La Répression des fraudes (DGCCRF) frappe Shein avec une amende record pour non-respect des règles relatives à l’information du consommateur. De son côté, la marque chinoise conteste cette sanction
La France veut encore attaquer Shein. Malgré une bataille judiciaire remportée contre le gouvernement français , les régulateurs ont gardé dans leur radar la plateforme de e-commerce chinoise.
Celle-ci a d’ailleurs multiplié les scandales après que Shein a commercialisé des poupées sexuelles à caractère pédopornographique.

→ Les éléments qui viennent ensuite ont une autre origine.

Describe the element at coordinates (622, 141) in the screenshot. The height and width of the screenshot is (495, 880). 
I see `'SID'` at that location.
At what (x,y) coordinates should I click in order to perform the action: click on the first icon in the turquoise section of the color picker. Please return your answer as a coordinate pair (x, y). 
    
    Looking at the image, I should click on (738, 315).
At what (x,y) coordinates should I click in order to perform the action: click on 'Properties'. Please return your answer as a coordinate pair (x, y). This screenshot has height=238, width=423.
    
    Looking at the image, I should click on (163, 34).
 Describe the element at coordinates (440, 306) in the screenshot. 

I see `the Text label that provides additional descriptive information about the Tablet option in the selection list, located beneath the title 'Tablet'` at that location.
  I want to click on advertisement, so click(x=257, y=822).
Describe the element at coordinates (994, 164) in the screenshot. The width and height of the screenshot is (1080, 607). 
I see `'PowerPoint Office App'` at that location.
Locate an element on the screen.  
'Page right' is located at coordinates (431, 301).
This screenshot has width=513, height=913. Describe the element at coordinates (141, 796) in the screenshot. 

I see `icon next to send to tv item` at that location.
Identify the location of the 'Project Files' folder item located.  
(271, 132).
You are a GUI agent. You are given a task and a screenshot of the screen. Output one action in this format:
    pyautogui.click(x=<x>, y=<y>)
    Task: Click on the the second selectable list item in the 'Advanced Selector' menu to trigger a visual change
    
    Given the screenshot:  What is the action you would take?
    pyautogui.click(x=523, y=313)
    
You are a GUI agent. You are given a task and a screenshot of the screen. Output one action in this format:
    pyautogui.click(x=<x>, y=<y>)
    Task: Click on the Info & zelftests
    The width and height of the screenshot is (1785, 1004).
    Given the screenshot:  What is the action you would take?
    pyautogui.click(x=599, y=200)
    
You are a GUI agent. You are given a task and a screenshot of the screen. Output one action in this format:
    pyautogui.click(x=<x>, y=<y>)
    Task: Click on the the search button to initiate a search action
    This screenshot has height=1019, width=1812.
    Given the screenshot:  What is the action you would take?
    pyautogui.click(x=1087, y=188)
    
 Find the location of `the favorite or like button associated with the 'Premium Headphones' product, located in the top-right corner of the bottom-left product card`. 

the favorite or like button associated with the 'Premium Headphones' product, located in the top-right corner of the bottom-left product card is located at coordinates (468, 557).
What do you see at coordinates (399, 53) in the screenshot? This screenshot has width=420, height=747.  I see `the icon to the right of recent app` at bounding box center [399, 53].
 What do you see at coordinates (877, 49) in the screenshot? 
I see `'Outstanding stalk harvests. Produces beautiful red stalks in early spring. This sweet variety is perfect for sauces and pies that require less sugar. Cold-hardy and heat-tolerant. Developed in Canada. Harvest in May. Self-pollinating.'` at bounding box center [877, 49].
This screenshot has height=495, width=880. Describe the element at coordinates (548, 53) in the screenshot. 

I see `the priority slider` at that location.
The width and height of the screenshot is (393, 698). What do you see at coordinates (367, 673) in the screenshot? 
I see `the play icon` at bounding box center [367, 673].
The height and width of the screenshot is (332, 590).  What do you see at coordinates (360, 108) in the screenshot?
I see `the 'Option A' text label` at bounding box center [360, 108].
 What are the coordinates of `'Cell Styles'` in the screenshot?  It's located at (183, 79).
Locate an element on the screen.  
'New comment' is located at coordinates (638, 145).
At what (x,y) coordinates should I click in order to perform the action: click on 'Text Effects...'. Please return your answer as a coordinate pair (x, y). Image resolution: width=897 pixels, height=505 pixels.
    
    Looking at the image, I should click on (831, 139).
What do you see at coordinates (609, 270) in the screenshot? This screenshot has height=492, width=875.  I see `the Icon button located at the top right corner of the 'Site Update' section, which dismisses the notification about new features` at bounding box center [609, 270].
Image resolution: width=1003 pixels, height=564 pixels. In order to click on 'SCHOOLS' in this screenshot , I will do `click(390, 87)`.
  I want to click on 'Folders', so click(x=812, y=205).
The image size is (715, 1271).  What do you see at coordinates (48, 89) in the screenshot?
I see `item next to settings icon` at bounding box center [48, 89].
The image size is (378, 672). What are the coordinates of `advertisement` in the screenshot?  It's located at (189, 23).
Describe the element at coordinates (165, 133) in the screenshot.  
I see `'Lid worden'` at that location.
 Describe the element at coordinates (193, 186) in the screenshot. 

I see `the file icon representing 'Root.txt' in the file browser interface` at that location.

Pour le ministre du commerce, Serge Papin, au journal Le Figaro : « Depuis la découverte de ces poupées, nous avons décidé de ne pas laisser ces plateformes tranquilles et nous continuerons jusqu’à ce qu’ elles changent totalement leurs pratiques, ou désertent le marché ».
C’est donc ce mercredi 3 juin, que la DGCCRF a frappé un grand coup avec une amende à 22,4 millions d’euros. Concrètement, cette sanction financière s’attaque à deux institutions. Tout d’abord, la ISSL, c’est l’entreprise qui gère le site du géant asiatique, dont l’amende atteint 16,7 millions d’euros pour manquement, l’an dernier, à l’obligation de transmettre aux consommateurs des informations clés comme le nom du vendeur, le prix du produit ou les délais de livraison dans les mails de confirmation des commandes.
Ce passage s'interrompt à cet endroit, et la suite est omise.